Glycerol-3-phosphate dehydrogenase 2 is a novel factor H-, factor H-like protein 1-, and plasminogen-binding surface protein of Candida albicans.

Abstract

Candida albicans uses human complement regulators such as factor H and factor H-like protein 1 (FHL-1) for immune evasion. To define the whole panel of fungal complement-evasion molecules, C. albicans cell extract was absorbed to a factor H-coupled matrix. One 52-kDa protein was eluted and identified by mass spectrometry as glycerol-3-phosphate dehydrogenase 2 (Gpd2). Consequently, Gpd2 was recombinantly expressed and purified. Recombinant Gpd2 binds factor Hand and FHL-1, mainly via short consensus repeat 7; and binds plasminogen, via lysine residues.

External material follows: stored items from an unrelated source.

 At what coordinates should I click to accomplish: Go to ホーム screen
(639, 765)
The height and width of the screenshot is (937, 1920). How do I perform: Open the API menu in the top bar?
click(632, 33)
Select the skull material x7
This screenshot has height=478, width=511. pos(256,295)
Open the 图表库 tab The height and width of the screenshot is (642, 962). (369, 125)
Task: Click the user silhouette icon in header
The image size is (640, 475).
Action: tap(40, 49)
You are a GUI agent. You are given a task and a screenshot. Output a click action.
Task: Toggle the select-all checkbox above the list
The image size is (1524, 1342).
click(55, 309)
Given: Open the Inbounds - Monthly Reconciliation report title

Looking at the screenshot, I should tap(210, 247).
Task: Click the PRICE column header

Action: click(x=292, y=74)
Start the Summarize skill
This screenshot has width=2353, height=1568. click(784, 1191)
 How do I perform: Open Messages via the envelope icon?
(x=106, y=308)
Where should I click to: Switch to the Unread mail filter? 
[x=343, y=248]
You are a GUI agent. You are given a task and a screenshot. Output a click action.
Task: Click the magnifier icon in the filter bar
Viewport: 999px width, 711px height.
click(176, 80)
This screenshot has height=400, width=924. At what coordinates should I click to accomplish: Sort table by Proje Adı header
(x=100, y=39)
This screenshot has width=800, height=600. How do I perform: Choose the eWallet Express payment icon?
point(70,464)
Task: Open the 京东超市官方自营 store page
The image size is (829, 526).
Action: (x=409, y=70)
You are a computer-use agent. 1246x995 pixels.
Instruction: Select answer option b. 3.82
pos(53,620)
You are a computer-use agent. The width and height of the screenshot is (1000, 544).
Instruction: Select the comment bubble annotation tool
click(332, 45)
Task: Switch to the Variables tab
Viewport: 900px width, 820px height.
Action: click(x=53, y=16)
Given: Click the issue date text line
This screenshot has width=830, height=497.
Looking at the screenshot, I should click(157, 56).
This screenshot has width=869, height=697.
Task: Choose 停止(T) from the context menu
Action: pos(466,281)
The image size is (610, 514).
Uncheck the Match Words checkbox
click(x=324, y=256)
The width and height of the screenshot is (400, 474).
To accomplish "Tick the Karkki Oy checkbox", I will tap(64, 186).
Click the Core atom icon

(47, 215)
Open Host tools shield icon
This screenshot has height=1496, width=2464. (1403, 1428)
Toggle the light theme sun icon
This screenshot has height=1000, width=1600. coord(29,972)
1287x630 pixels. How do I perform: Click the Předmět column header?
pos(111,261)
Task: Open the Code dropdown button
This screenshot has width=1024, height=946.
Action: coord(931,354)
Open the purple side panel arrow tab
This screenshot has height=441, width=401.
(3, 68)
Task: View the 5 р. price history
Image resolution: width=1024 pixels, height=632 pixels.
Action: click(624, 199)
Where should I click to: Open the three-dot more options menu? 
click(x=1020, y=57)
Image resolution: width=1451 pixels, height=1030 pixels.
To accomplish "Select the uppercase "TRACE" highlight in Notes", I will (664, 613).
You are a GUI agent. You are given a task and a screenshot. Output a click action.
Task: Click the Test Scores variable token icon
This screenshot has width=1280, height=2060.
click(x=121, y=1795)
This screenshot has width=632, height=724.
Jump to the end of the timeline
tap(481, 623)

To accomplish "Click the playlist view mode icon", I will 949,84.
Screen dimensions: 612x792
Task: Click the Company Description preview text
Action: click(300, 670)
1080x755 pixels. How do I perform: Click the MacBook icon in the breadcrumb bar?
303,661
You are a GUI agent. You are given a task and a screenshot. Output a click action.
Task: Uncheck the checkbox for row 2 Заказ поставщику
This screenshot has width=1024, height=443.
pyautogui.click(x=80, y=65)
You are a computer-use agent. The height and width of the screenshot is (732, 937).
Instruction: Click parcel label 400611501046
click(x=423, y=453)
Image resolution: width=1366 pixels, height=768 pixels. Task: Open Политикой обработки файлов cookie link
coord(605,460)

The 3 human complement regulators, when attached to candida Gpd2, became functionally active, and the attached host proteins assist in inactivation of the complement cascade or cleave fibrinogen in the extracellular matrix component fibrinogen. Polyclonal Gpd2 antiserum was generated and localized Gpd2 at the surface of C. albicans. In addition, candida Gpd2 bound to human nonphagocytic cells but not to phagocytic U937 cells. Thus, candida Gpd2 is a novel fungal immune evasion protein that binds several human complement regulators and, in addition, binds human cells.